To be honest I feel like packing my bags, going to my mums & NOT seeing DH over the whole christmas period. He can then miss out on his new family. I don't see why we have to be really inconvenienced as DSS's mum wants to do as she pleases...and having a young lad sleeping on the couch, when I'll be getting up all hours (and possibly be up throught the night feeding the new baby), having my boobs hanging out just really upsets me.

I'm not asking if I'm being unreasonable, as frankly I don't give a damn, but more asking how to tell DH to tell his ex wife that it just isn't on?

OP posts:
Are your children’s vaccines up to date?
DroveABroomstick · 24/10/2011 12:10

your ss sounds just like my sd ...Sad

juneau · 24/10/2011 12:21

I would leave your DH and his DS to sort themselves out and I would decamp to my parents with my two LOs in tow. You have a right to see your family at Christmas and the past two you've been stuck with your DH's stupid arrangements and pandering to his unpleasant DS. Can your DS join you at your parents' place? You don't need this kind of hassle and upset after you've just had a CS. Stand up for yourself and stop being a doormat! Your DH and his DS will only stop pushing you around if you don't let them.

StewieGriffinsMom · 24/10/2011 21:18

This reply has been deleted

Message withdrawn at poster's request.

brdgrl · 24/10/2011 23:24

Report him to ebay. He is selling things that are not his to sell.

And beyond that - just want to echo post above. phone women's aid. I am concerned about you...your DH's behaviour is way beyond just unpleasant, it is abusive. to you and your kids.

catsmother · 25/10/2011 04:15

Completely agree with Stewie, was going to post the same thing before she did.

What you describe isn't normal AT ALL. It's not a step issue, it's an incredibly controlling and spiteful man who doesn't seem to view you as a human with feelings and opinions. Everything is his way - you get no say at all and he has NO right to sell/dispose of anything which isn't his.

Please ... this isn't a healthy household in which to bring up your younger kids. Please contact WA to discuss what you can do about this.

karmathreefold · 03/12/2011 17:35

Hi, I'm just going through some of my old threads to update those who responded, and haven't seen my thread in bereavement.

Since this thread I have had my second daughter. Unfortunately her heart stopped beating, and she was born sleeping, after a 37 hour labour & emergency caesarean, which resulted in losing 3.5ltrs of blood, and uterine ruptures all over. My daughter was beautiful and 37 weeks old.

Things with DH have been better, but still fraught at times, more so considering we are both grieving.

DH did agree to not have DSS over at christmas, as we both decided to have it just the three of us, and to visit the grave in the morning. But unfortunately DSS still wants to come, so will become more of a bone of contention, as I don't want to do the traditional thing and it will be such a hard time.

Thank you all for helping me out before xx

OP posts:
SingingTunelessly · 03/12/2011 19:55

Karma I am so sorry.
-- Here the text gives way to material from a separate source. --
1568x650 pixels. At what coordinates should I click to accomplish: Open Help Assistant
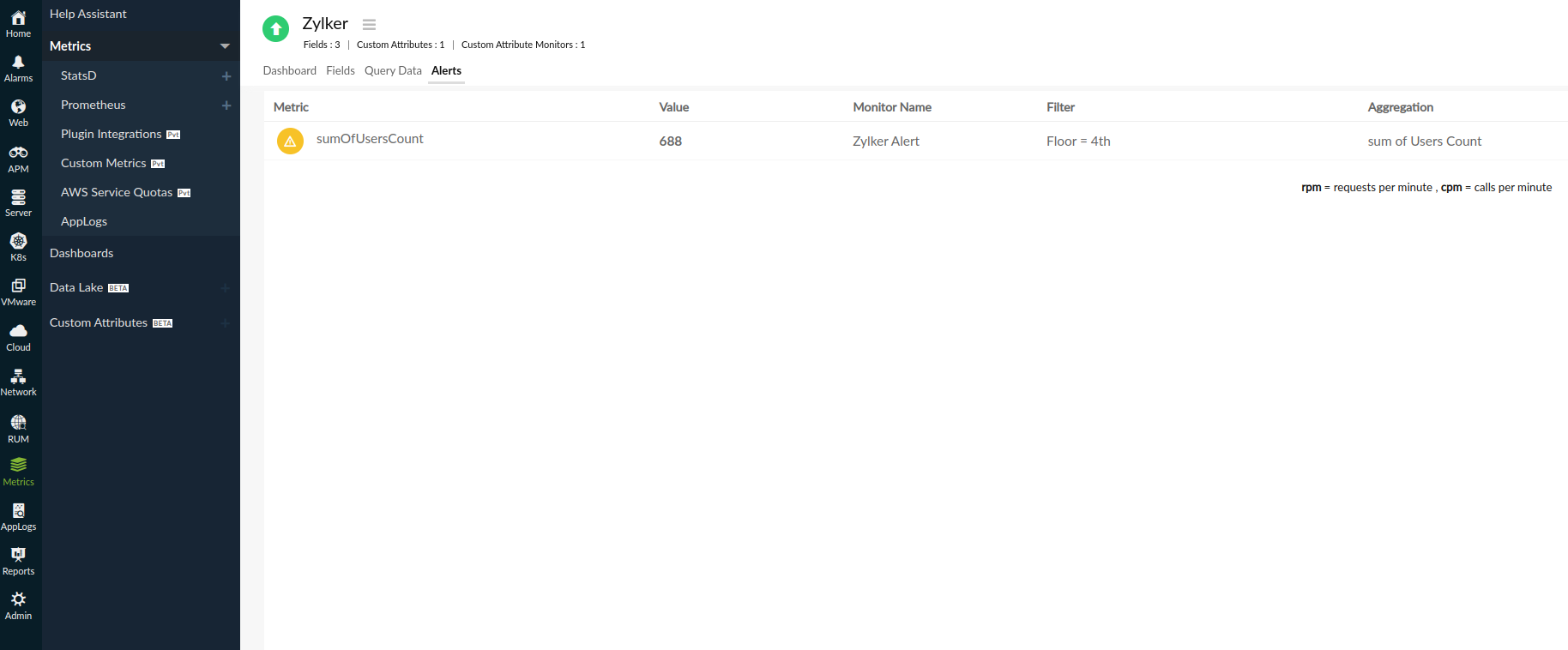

Sad

Tbh, I'm not sure what you can do about DH and DSS re Christmas. I'm sure you haven't got the heart for more ructions anyway.

NanaNina · 04/12/2011 00:32

So so sorry Karma about the loss of your second beautiful daughter and can barely imagine how you must be feeling, and your DH too.

As for this bloody DSS thing - surely he is the last person you are going to want to see as you are grieving the loss of your baby. He needs to be told NO - absolutely not. DH needs to tell him ASAP. From what you you have said about him before and the way he behaves, it is simply not on. You need to hunker down with your DH and little girl, and take this easy as grieving is very tiring and stressful.

Hope the 2 of you manage to find some peace in the weeks and months ahead, which are going to be very painful, and that you can take some comfort from the joy of your firstborn daughter.